§ Task
Only one stretch of the records below is wanted: the lines from the one holding "This screenshot has width=2480, height=1237." through the one holding "Toggle dark mode with the moon button". Return it exactly, both ends included.

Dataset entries
▽

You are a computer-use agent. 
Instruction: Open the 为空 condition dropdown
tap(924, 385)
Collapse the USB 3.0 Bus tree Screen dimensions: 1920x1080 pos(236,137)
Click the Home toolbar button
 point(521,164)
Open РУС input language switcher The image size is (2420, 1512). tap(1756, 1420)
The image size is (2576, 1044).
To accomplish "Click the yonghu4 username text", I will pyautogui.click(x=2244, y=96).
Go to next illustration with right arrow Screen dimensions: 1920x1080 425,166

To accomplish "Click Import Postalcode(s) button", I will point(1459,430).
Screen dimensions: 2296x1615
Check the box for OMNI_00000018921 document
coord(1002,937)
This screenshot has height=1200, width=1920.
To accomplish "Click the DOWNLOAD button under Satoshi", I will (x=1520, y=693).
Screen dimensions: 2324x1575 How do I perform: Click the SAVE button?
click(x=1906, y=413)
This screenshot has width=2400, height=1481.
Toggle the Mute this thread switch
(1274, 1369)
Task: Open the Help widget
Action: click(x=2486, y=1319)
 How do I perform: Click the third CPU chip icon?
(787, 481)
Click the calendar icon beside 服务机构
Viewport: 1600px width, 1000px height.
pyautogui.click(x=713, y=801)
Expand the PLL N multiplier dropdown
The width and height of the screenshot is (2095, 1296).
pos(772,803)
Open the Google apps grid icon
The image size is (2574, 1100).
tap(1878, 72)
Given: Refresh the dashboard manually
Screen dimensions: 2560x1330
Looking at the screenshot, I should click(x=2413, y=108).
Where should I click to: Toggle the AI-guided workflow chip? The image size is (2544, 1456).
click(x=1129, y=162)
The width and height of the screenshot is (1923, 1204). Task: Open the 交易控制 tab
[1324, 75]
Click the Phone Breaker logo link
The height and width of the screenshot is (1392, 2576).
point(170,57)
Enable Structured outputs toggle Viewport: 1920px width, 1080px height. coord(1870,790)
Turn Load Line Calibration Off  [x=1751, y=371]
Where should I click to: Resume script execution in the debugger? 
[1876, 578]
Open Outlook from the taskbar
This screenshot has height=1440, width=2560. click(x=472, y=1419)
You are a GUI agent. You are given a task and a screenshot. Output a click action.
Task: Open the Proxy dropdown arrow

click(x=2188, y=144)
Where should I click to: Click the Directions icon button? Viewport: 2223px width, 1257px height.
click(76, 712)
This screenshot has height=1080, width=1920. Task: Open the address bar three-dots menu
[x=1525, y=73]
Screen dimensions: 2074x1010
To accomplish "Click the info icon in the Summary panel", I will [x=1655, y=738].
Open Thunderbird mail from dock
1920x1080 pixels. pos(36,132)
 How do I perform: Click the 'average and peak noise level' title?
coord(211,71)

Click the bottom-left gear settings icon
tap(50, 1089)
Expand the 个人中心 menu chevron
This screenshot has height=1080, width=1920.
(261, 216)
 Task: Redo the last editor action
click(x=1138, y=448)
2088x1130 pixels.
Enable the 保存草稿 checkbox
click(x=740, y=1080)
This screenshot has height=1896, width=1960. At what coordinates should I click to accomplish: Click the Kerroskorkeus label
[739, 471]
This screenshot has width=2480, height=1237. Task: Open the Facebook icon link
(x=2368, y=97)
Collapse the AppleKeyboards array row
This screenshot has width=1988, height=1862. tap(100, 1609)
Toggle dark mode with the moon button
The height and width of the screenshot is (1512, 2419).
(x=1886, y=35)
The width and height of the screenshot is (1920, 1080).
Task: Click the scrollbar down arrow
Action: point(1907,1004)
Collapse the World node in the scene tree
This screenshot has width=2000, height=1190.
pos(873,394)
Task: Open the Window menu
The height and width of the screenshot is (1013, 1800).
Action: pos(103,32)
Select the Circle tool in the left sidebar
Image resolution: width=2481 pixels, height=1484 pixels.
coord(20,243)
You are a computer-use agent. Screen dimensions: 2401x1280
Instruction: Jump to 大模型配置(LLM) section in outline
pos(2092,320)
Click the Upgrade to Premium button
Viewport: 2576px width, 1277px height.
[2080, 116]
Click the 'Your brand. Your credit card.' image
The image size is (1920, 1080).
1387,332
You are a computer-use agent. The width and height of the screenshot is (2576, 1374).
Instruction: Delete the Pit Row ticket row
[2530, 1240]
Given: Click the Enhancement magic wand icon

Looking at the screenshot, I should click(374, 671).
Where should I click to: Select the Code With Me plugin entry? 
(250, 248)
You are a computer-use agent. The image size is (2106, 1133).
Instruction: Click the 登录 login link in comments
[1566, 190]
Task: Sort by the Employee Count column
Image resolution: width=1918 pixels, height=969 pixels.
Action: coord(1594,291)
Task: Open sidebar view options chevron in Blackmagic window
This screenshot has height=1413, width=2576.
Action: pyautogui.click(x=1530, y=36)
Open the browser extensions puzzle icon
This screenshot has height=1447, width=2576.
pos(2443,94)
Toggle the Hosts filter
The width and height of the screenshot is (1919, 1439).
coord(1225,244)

△

§ Completed exercise
This screenshot has width=2480, height=1237. Task: Open the Facebook icon link
(x=2368, y=97)
Collapse the AppleKeyboards array row
This screenshot has width=1988, height=1862. tap(100, 1609)
Toggle dark mode with the moon button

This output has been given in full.